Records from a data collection
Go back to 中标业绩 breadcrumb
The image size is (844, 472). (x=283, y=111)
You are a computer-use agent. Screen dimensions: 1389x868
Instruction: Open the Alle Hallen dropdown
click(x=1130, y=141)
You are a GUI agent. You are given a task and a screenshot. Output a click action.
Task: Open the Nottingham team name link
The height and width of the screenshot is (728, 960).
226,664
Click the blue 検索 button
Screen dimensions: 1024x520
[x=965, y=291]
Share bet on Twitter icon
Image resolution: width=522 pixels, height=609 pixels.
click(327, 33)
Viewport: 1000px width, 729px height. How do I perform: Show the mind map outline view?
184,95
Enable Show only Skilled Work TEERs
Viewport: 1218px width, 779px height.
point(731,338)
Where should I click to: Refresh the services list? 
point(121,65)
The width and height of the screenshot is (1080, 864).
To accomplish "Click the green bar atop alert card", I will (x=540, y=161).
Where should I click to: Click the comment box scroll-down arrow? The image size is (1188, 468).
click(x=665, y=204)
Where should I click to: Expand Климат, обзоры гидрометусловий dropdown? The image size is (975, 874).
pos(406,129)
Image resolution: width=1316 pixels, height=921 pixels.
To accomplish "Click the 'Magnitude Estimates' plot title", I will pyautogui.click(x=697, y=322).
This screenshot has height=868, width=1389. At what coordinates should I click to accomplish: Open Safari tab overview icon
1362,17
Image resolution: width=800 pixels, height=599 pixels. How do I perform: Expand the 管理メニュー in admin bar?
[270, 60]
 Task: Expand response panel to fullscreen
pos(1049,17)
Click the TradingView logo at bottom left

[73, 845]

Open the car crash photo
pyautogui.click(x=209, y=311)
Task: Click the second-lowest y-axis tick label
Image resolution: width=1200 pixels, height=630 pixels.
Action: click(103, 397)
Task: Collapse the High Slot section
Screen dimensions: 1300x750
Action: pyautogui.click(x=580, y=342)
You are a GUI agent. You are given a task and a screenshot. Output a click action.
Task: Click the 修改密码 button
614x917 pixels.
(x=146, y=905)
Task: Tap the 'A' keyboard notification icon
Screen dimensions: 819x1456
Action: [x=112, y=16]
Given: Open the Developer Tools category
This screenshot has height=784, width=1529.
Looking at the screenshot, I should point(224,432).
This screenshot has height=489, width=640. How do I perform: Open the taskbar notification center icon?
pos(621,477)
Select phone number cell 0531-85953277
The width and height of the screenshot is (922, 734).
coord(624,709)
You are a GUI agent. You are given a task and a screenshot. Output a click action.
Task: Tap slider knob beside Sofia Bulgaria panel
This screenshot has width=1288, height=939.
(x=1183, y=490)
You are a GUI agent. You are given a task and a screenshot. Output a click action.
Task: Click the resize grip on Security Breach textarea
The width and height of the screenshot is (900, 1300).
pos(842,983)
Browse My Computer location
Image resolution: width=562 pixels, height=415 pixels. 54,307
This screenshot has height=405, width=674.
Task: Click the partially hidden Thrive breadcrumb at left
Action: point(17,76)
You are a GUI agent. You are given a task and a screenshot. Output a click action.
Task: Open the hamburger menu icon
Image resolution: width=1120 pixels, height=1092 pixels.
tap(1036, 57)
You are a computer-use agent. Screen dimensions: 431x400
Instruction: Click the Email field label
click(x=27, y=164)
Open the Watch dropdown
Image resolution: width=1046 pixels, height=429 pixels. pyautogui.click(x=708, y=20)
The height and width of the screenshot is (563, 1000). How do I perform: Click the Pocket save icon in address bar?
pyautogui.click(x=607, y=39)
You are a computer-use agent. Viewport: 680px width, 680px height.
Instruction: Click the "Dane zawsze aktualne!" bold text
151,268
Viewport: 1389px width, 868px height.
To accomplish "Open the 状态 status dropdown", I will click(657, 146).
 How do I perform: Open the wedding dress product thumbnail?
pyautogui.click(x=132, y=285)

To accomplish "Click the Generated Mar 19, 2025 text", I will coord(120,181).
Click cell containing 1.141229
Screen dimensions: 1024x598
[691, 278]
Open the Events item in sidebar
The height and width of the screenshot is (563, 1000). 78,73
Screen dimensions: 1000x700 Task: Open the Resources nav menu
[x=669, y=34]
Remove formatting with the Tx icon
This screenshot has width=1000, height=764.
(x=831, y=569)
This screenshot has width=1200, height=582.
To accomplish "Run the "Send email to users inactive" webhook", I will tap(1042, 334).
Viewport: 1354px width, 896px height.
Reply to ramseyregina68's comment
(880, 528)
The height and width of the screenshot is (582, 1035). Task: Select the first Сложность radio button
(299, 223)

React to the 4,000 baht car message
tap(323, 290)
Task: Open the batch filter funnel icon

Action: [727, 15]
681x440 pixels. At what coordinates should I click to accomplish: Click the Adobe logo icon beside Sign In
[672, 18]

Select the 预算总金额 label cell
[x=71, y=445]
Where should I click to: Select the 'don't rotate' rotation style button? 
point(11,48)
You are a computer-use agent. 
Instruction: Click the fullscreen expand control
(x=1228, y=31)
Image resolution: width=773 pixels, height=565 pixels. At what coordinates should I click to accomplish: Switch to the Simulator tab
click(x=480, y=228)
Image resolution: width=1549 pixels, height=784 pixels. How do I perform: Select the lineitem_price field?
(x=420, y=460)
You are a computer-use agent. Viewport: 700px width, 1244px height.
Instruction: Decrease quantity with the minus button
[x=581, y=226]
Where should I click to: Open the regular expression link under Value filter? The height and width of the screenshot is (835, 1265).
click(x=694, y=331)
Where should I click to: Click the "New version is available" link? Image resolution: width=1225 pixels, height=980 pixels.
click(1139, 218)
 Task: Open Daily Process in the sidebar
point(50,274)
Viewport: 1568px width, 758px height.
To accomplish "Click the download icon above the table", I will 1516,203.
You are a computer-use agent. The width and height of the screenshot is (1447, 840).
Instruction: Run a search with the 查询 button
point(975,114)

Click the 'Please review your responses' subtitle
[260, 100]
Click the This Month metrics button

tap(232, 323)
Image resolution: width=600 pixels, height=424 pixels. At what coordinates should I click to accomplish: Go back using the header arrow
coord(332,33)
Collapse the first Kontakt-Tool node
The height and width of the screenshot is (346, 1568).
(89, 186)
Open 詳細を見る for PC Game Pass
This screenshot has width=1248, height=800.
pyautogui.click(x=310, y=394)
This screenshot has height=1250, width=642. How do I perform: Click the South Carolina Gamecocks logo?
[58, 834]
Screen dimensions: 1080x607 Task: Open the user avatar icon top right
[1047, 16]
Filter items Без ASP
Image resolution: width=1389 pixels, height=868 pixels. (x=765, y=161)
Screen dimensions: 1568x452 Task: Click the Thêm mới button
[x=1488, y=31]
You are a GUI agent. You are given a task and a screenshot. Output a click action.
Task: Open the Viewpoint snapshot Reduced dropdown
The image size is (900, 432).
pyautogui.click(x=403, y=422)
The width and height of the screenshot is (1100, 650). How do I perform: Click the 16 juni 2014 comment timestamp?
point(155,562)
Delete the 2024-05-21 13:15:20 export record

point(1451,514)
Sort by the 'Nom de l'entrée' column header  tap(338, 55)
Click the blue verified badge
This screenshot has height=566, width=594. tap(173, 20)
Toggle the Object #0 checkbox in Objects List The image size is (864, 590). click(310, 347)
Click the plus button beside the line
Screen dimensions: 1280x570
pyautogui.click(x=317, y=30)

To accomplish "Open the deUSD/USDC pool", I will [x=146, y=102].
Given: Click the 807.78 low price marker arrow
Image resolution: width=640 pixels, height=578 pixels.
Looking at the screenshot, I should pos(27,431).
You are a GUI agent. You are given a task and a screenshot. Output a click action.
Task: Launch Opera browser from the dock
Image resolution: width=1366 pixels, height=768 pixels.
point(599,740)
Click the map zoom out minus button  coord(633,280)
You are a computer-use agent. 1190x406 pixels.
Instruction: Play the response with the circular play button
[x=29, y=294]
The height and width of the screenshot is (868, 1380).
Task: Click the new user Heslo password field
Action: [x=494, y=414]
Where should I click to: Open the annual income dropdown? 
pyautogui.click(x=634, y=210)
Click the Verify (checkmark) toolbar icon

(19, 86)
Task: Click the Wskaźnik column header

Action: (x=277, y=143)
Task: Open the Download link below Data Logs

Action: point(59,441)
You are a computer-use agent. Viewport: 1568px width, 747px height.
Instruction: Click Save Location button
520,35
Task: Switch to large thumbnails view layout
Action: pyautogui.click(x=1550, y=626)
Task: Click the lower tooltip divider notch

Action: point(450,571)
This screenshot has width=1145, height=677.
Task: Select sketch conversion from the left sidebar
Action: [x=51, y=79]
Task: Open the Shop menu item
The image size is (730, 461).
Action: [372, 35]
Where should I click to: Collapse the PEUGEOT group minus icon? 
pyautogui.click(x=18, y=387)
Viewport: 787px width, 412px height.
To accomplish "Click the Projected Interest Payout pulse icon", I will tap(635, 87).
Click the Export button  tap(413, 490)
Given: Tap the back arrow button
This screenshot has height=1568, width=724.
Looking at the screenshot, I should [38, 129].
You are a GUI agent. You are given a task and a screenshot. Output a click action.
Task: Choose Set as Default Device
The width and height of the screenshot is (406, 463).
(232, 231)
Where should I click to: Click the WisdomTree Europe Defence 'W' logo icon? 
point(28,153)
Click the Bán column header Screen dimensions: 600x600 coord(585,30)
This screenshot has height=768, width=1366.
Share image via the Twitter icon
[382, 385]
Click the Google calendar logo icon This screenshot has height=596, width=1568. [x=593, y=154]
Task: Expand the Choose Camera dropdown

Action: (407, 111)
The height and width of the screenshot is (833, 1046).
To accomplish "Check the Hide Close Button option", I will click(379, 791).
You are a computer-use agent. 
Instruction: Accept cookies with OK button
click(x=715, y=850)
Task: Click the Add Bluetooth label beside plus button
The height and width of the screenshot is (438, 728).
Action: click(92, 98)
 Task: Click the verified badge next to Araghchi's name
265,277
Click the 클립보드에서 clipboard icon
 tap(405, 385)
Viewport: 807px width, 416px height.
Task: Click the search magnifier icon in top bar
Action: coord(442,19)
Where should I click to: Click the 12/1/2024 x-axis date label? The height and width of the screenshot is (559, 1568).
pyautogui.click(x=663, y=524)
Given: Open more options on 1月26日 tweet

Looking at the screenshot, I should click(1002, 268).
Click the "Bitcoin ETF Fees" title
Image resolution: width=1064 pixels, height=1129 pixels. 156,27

EXERCISE GOAL
From the records above, repeat exactly the lines from the one with "Screen dimensions: 1280x570" through the one with "You are a computer-use agent. 1190x406", both included.

EXERCISE RESULT
Screen dimensions: 1280x570
pyautogui.click(x=317, y=30)

To accomplish "Open the deUSD/USDC pool", I will [x=146, y=102].
Given: Click the 807.78 low price marker arrow
Image resolution: width=640 pixels, height=578 pixels.
Looking at the screenshot, I should pos(27,431).
You are a GUI agent. You are given a task and a screenshot. Output a click action.
Task: Launch Opera browser from the dock
Image resolution: width=1366 pixels, height=768 pixels.
point(599,740)
Click the map zoom out minus button  coord(633,280)
You are a computer-use agent. 1190x406 pixels.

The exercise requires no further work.